Leonard Lawrence was a gentle soul. The big, dim witted lummox was harmless and wouldn’t hurt anything larger than a jelly donut. But it takes the training of the United States military, along with its cold blooded efficiency for getting the job done to break people down in order to reprogram them in the military’s image and to turn him into a heartless killer.
I felt bad for the Leonard Lawrence character. And he was the first person I thought of when I heard the reports of the soldier firing on his fellow troops at a counseling center at Camp Liberty outside Baghdad, Iraq. Five people were killed.
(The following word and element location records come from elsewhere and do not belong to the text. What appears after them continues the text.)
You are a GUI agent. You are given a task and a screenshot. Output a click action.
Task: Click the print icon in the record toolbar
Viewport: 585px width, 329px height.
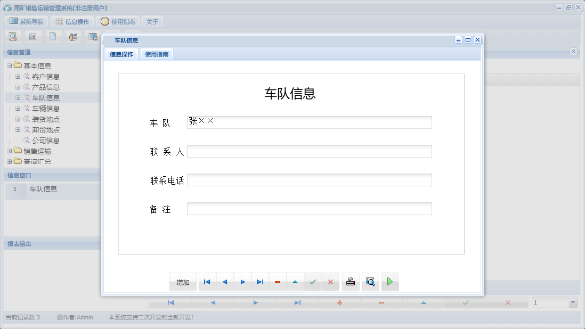[350, 281]
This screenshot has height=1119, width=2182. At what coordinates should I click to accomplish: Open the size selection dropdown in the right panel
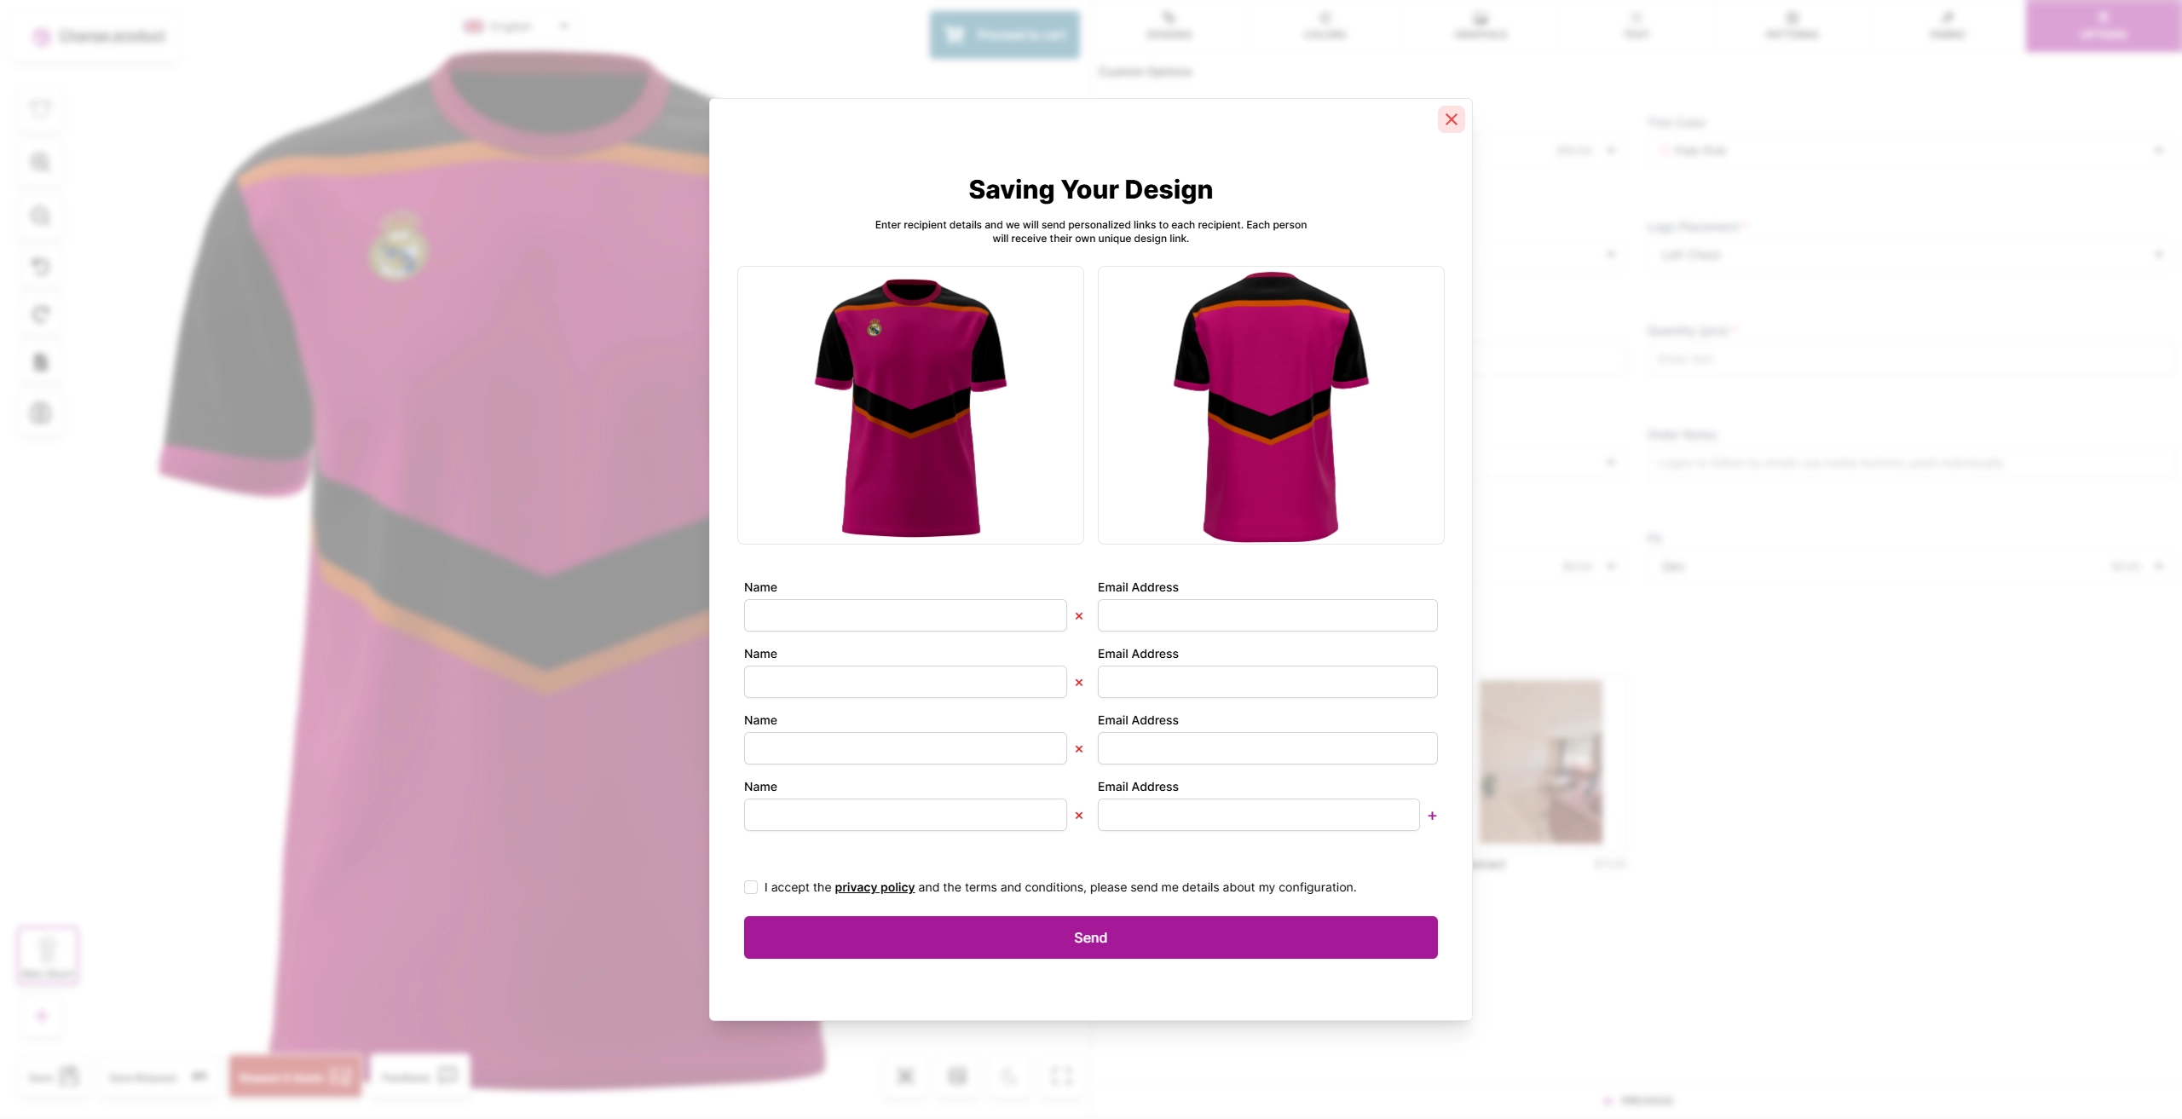[1909, 566]
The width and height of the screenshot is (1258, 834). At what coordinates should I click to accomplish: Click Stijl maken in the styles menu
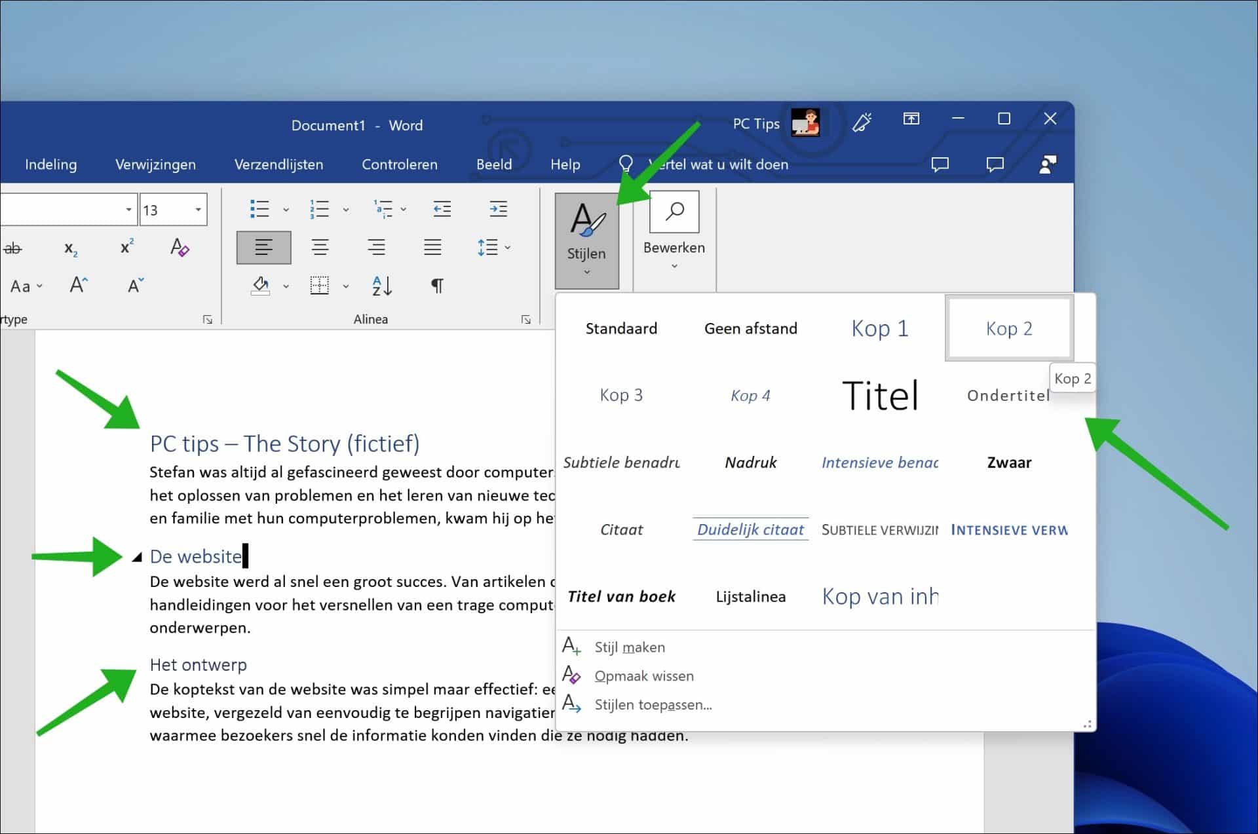click(629, 647)
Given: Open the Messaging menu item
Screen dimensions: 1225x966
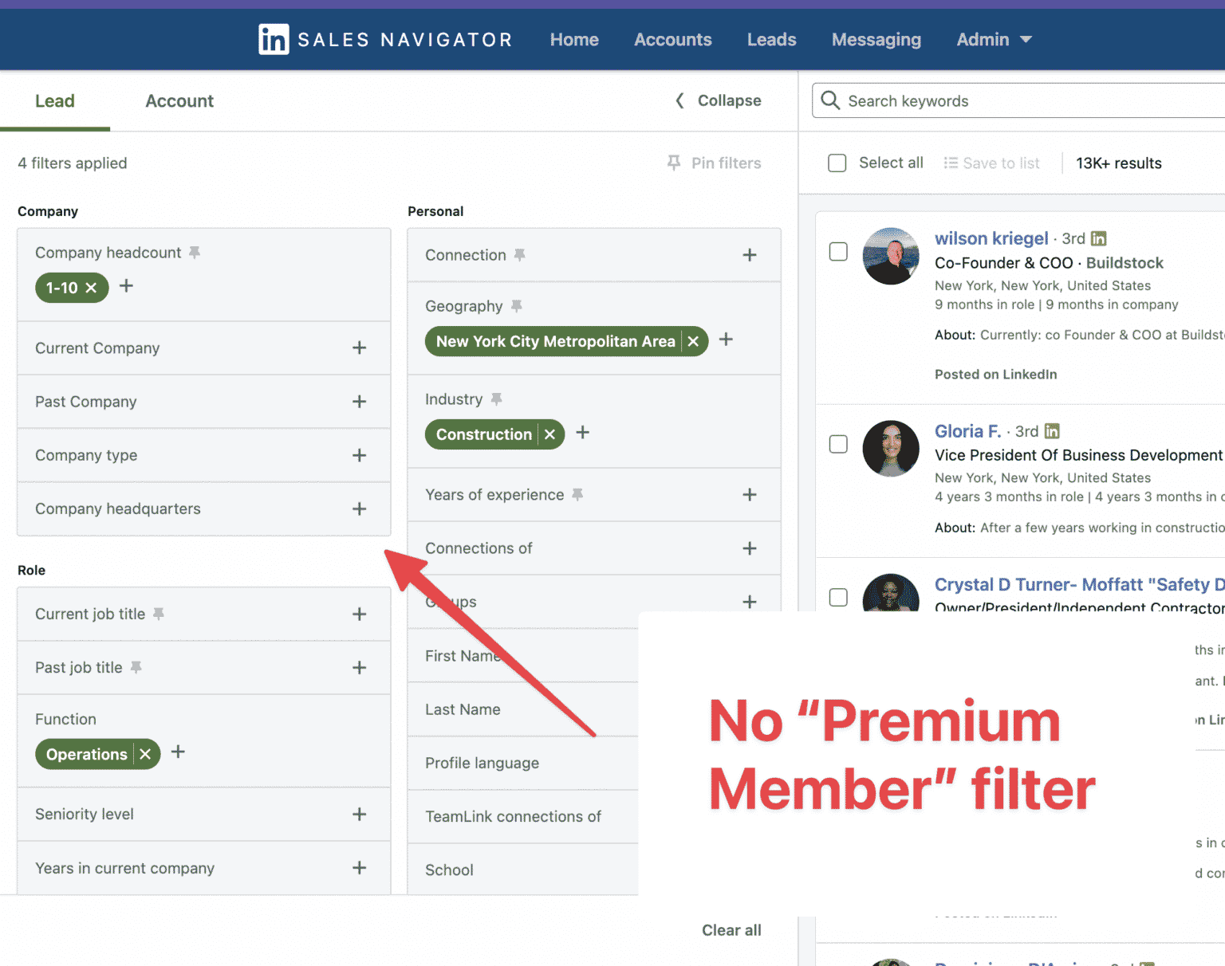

A lot of military officials are expressing regret, sadness, shock, grief, whatever.
But I’m sure, just like there were obvious signs in the movie that Pyle was going over the edge, there were signs that this guy was about to go off the deep end as well. Not to mention all the other recruits suffering from stress so much that they are driven to suicide. These people are trained to kill and are dealing with daily stress levels never meant to become a way of life. It is surprising that we’ve gone this long without such an event already happening. All of those killers over there walking around on military bases with their rifle at the ready living with sky high stress levels. The fact that it has taken this long is very surprising indeed.